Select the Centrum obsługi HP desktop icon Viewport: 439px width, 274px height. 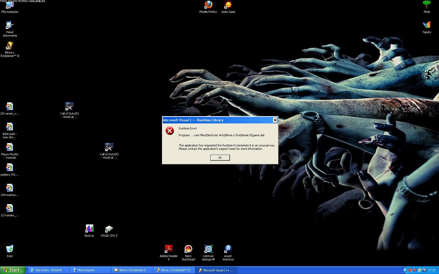tap(208, 249)
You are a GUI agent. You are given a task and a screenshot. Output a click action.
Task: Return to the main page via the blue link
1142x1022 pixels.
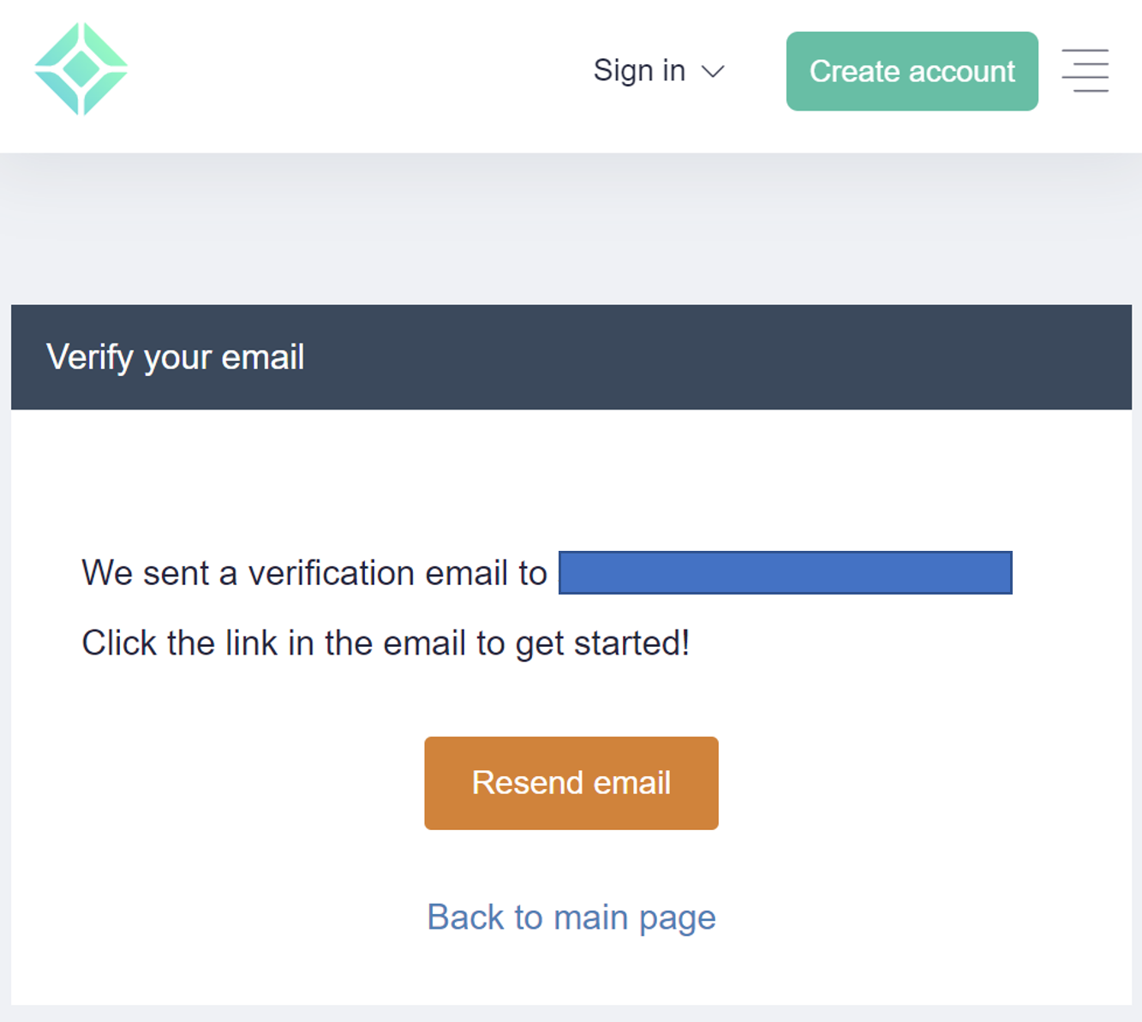pos(571,917)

• **WHAT YOU NEED TO DO**: Copy the final stretch of lines, starting at the one that holds "Task: Return to" and ending at the last line of the data, exactly; omit pictures.

• **RESULT**:
Task: Return to the main page via the blue link
1142x1022 pixels.
pos(571,917)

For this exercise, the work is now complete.